Published 3:32pm Saturday, October 19, 2013

The second annual Tryon Beer Fest is just around the corner.

The event is scheduled for Saturday, Nov. 9 from noon until 8 p.m. in the Tryon Depot Plaza.

Last year’s inaugural event was a huge success with more than 500 participants. This year’s festival is expected to draw an even larger crowd since there will be extended hours, more brewers, beers and wine as well, a larger festival area under a tent, and the addition of an all-you-can-eat oyster roast in the evening hours.

Beer festivals reflect the interest in the growing national trend toward small brewing companies, microbreweries and brewpubs that first emerged in the 1980s.

The idea was picked up from the United Kingdom, where in the 1970s brewers successfully marketed ales made in casks rather than in large quantities of beer manufactured in massive vats.

Today there are an estimated 2,075 craft breweries in the United States while the 43 major breweries in the country still sell the preponderance of beer by volume, mostly mild-tasting lagers.

Small brewing companies thrive due to a nation’s desire for quality and diversity in their beverage of choice even though the cost might be slightly higher. For this reason the beer festival serves to showcase dozens to more than 100 craft beers in one place. This allows a person to sample a range of beers to find one or more that agrees with his or her taste without having to purchase six full bottles of each.

Of the country’s craft breweries, about 800 are labeled as microbreweries. To maintain classification as a microbrewery, annual production must not exceed 15,000 barrels.

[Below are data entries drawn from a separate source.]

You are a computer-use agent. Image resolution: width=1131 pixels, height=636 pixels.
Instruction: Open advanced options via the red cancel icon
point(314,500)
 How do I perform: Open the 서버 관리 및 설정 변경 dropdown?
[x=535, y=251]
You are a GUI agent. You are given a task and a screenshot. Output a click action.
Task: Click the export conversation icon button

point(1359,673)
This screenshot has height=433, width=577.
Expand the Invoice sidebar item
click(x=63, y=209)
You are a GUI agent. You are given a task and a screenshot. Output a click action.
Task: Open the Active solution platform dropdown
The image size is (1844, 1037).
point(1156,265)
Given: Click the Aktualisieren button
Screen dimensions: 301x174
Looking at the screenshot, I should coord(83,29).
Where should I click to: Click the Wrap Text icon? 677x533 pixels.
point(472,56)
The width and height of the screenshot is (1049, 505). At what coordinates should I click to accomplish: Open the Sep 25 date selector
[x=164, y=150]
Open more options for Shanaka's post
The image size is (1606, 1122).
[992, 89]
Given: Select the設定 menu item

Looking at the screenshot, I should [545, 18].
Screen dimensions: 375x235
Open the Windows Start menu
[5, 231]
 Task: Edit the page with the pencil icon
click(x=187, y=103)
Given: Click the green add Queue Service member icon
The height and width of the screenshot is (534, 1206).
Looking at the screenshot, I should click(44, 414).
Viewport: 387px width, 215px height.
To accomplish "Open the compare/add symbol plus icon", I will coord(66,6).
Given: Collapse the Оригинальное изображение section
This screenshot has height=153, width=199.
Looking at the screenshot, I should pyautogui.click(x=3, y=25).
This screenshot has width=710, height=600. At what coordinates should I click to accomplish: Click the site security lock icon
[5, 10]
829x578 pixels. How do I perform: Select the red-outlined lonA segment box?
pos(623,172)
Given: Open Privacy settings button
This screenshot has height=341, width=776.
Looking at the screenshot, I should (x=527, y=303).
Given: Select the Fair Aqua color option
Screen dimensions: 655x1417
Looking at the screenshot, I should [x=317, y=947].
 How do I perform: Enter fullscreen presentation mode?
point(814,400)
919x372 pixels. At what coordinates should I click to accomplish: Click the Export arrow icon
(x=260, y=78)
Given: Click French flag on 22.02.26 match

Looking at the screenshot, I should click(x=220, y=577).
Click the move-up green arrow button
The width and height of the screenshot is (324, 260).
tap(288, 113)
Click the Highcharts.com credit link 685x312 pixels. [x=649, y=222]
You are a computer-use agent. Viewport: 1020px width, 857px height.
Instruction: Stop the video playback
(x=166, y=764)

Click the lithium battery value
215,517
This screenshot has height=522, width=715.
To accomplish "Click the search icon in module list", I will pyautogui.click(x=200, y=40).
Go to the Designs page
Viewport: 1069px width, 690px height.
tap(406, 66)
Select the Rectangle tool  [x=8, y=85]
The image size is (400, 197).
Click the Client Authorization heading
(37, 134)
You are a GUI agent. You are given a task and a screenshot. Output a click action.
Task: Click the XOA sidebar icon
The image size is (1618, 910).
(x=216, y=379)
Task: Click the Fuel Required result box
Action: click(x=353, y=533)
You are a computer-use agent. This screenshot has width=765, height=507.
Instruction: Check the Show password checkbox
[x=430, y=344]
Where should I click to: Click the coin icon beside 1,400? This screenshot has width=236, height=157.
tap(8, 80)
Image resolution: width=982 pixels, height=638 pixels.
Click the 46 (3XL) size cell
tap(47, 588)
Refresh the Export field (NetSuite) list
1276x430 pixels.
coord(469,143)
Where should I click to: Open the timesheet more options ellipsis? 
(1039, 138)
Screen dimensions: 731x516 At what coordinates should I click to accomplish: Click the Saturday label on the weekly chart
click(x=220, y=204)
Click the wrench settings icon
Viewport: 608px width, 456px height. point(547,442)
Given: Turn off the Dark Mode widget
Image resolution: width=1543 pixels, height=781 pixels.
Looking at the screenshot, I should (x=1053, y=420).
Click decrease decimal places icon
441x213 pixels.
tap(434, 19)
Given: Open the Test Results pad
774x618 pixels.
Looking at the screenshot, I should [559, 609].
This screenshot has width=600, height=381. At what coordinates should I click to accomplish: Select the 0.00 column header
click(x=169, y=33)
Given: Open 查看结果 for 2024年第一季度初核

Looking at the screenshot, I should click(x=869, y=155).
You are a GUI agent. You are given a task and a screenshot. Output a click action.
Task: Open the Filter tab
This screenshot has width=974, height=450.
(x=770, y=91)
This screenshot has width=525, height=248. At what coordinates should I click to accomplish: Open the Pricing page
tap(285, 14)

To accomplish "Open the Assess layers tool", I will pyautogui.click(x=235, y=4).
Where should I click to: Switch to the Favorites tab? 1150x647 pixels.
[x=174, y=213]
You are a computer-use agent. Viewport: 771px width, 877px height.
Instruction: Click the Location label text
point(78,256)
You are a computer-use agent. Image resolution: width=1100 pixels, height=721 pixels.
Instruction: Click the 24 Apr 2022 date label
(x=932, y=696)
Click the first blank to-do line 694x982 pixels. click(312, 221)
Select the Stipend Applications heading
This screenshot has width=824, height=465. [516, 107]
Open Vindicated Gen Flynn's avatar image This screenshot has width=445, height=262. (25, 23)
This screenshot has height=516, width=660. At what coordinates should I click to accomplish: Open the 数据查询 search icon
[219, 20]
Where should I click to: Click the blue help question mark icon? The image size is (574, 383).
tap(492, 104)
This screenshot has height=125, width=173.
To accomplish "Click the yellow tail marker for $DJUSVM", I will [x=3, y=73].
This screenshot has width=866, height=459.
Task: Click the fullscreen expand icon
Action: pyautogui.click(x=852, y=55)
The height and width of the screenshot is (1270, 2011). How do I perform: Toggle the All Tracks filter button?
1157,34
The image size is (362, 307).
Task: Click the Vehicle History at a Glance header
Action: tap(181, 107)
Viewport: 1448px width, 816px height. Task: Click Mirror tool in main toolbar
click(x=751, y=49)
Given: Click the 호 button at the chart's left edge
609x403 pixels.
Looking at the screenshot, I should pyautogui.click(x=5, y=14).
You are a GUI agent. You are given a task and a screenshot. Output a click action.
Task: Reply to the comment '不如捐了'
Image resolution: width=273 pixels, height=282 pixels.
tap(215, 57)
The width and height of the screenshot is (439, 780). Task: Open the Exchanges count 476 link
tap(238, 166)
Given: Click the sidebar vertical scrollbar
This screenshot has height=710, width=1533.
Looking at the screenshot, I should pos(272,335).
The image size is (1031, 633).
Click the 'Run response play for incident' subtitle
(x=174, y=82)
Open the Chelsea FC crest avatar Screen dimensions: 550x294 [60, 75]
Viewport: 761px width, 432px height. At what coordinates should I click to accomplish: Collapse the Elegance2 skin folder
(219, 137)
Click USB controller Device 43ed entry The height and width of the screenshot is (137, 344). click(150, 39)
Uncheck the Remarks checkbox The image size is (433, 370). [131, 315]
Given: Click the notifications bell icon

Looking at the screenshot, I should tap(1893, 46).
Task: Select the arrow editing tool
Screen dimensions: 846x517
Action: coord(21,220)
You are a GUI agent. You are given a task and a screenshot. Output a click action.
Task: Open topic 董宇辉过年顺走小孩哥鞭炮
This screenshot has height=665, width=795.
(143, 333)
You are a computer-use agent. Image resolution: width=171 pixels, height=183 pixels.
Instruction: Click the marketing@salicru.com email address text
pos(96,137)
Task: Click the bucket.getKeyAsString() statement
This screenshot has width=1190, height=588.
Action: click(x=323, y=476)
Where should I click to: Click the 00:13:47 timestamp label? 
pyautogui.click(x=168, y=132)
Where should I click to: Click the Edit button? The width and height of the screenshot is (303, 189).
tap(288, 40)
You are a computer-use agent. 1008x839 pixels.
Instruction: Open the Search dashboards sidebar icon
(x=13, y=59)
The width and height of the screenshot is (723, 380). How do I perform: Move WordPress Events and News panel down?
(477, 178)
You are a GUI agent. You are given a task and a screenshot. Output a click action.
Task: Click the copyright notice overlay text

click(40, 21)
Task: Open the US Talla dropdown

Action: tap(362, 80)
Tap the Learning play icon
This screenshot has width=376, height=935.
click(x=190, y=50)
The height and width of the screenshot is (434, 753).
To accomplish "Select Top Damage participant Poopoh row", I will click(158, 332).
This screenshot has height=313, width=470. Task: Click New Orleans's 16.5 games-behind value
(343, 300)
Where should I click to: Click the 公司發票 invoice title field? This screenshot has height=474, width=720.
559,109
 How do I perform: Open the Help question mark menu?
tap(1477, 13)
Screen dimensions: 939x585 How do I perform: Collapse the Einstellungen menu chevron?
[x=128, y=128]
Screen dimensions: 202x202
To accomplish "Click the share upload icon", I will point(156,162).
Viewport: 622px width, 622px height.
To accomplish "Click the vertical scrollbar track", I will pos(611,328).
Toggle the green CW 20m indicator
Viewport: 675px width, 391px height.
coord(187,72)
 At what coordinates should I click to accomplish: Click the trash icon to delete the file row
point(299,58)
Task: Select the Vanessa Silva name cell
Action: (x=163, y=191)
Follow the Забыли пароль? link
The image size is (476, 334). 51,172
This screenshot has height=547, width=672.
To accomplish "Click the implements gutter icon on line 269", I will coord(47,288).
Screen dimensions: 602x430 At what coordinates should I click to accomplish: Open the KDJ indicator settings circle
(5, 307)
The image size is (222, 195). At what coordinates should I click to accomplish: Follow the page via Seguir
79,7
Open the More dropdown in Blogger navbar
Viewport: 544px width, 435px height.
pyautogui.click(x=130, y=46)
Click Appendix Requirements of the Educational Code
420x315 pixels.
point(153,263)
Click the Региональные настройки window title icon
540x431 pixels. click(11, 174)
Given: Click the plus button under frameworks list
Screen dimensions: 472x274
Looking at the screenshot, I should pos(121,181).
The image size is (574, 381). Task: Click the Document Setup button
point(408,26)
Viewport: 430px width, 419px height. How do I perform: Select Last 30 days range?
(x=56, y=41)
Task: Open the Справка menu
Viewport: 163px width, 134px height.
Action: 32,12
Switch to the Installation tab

A barrel contains 31 U.S. gallons. There are also 90 or so regional craft breweries that produce slightly larger quantities but in general do not have national distribution.

A ‘lesser’ category of beer maker is the brewpub. While some may offer beer-to-go, the brewery is on-premise, usually associated with an attached restaurant. In Germany, for example, some brewpubs have been in business for well more than 100 years. There are approximately 1,100 brewpubs in the United States. Most brands of this beer do not come bottled to you; you have to go to it.

At this year’s event more than 30 local/regional craft beers will be on tap, chilled and ready for sampling. For those who prefer wine over beer, German wines will be featured as well for sampling.

Juicy brats, German potato salad and sauerkraut along with various German desserts will tempt and delight your palate. New to this year’s event is an all-you-can eat oyster roast 4-7 p.m. (available as a pre-sell only), delicious Brezels from the Underground Baking Co. in Hendersonville and pizza by the slice from Bucks Pizza of Tryon.